The input: Begin
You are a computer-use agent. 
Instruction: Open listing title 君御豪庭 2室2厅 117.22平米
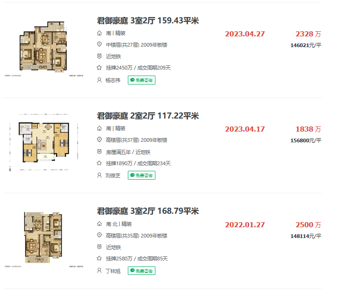tap(147, 116)
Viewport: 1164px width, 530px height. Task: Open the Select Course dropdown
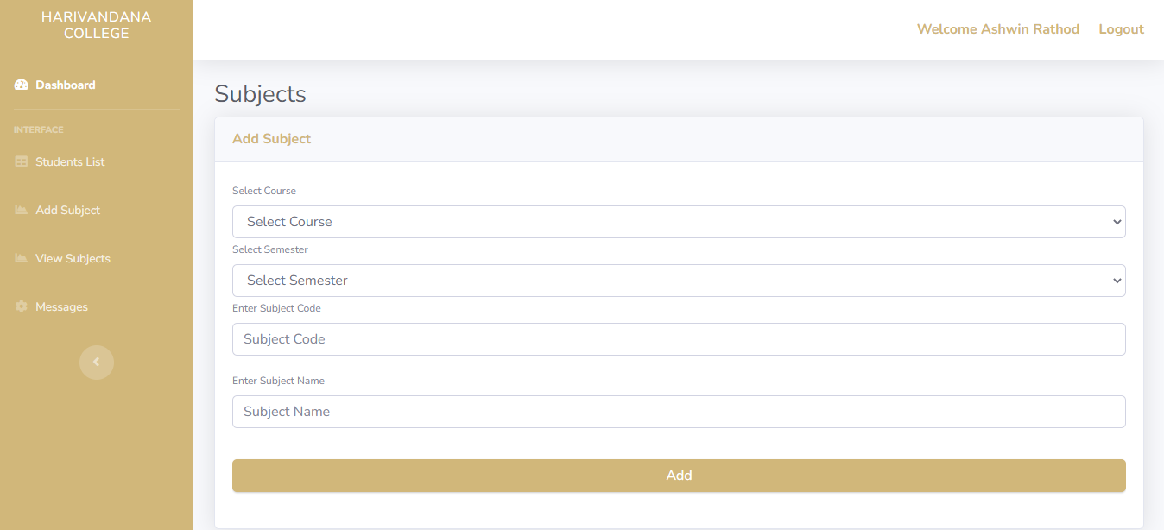[679, 221]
The input: End
* What needs to be done *
Leave the pictures out and write out every entry exactly as given.

* Task response *
You are a computer-use agent. 
Instruction: Open listing title 君御豪庭 2室2厅 117.22平米
tap(147, 116)
Viewport: 1164px width, 530px height. Task: Open the Select Course dropdown
[679, 221]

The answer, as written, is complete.